Q. There have been lots of recent headlines about workers unionizing, but is labor activity actually increasing — and what’s on the horizon for employers?

A. Although union membership declined slightly between 2020 and 2021, labor organizing now appears to be on the rise. The National Labor Relations Board (NLRB or Board) announced this month that union election petitions increased by 57% in the first half of the federal fiscal year, which began in October 2021. At this pace, the nation is on track this year to see the highest levels of union election petitions in at least a decade, according to the NLRB.

Several intersecting factors help to explain this surge, including rising inflation and stressors related to working during the ongoing COVID-19 pandemic.

Union organizers also have likely gained confidence since last August when the Senate approved two Biden appointees — both long-time, union-side attorneys — shifting party control of the NLRB to the Democrats.

In addition, NLRB General Counsel Jennifer Abruzzo, whom President Biden appointed in February 2021, has recently signaled policy shifts that, if implemented, will make it harder for employers to challenge petition drives.

For example, in a brief to the Board in a case called Cemex, the general counsel called for the reinstatement of the Joy Silk doctrine, which would require more employers to recognize a union without the need for a formal election.

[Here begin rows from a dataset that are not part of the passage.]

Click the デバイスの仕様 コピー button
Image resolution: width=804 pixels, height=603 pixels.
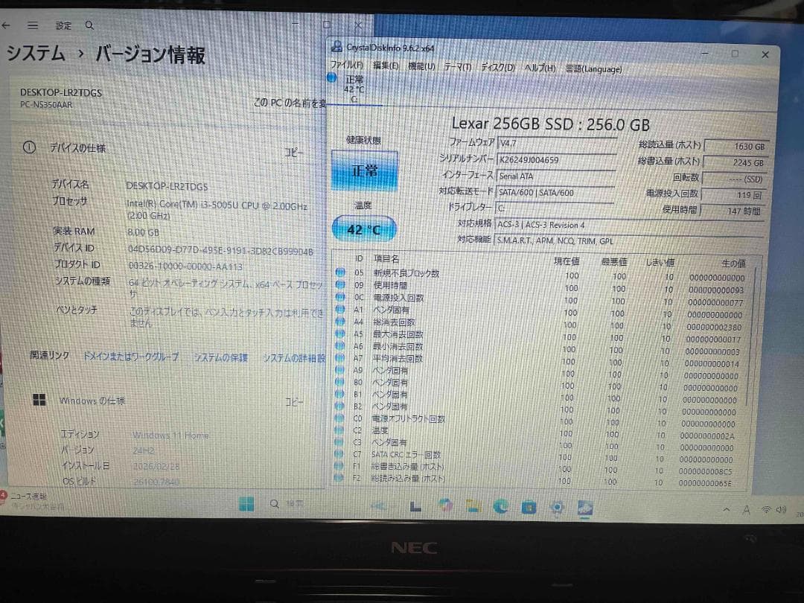[294, 150]
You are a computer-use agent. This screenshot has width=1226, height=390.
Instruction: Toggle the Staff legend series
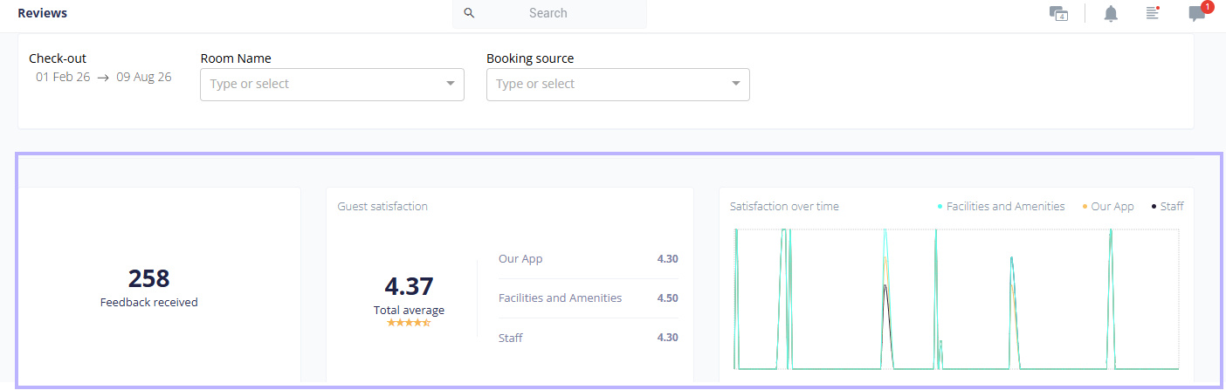click(1167, 207)
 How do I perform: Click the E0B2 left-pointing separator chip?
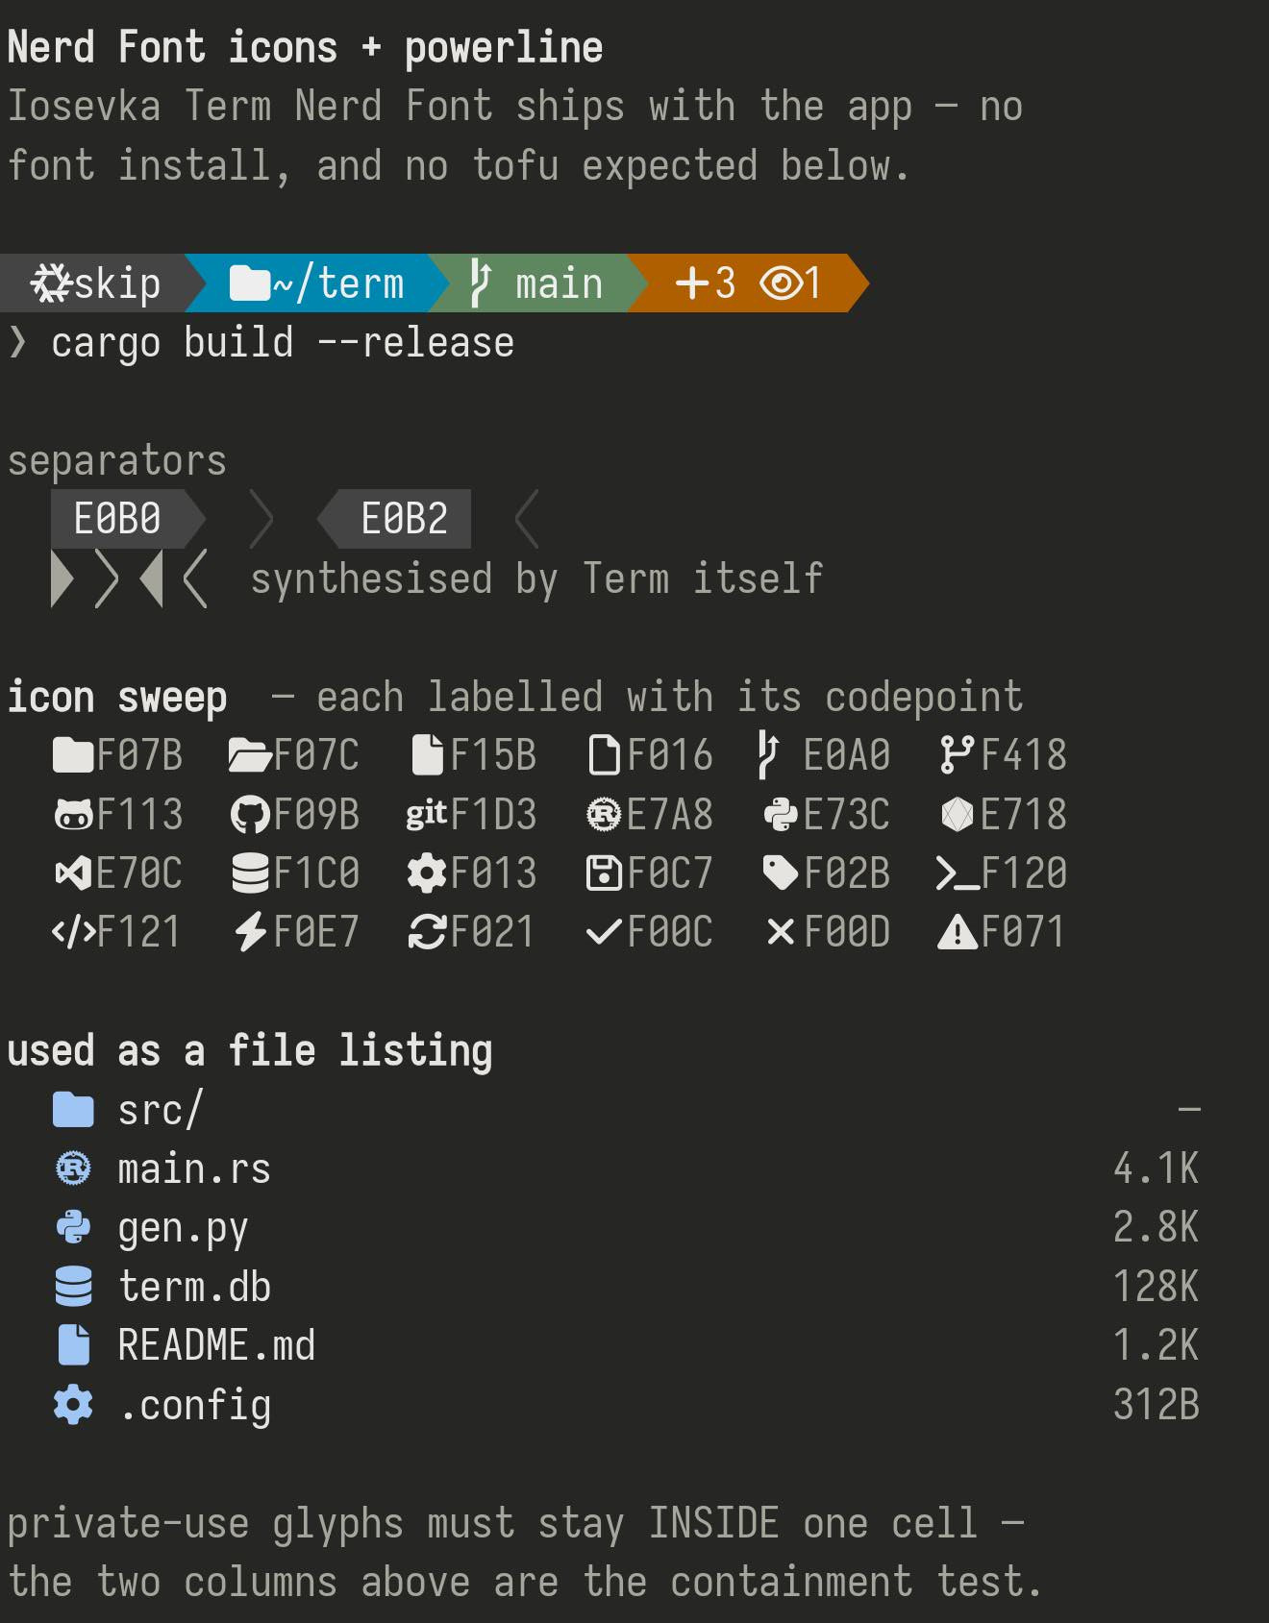click(394, 519)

Under Joy Silk, an employer presented with signed authorization cards by a majority of workers would be required to recognize the union, placing the burden on the employer to demonstrate a good faith basis to believe the union did not have majority support.

General Counsel Abruzzo also issued a memorandum to NLRB field offices, recommending that the Board to find an employer in violation of the National Labor Relations Act if it mandates that employees attend meetings at which they are presented with the employer’s perspective on labor organizing and its potential impact — a practice sometimes referred to as a “captive audience meeting.”

Employers navigating this environment can take steps to minimize the risk that workers seek to organize, principally by promoting a healthy work environment, providing competitive wages and benefits, resolving workplace issues sensitively and efficiently, and ensuring that employee handbooks and other policies are clear, accessible, and up to date.